> Source material:

Segment Open

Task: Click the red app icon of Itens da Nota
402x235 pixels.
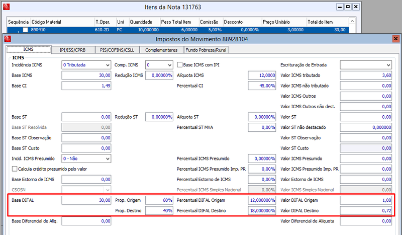Action: pyautogui.click(x=6, y=7)
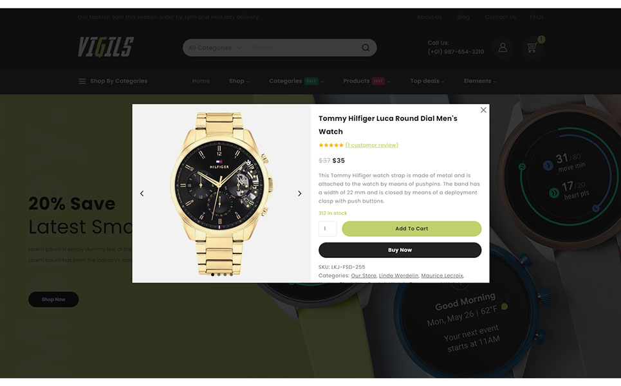Open the shopping cart icon

(532, 48)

Segment Closed

> What is required:
Please set down the whole listing exactly, apart from the pictures.

> Response to the task:
Task: Click the red app icon of Itens da Nota
402x235 pixels.
Action: pyautogui.click(x=6, y=7)
Open the shopping cart icon

(532, 48)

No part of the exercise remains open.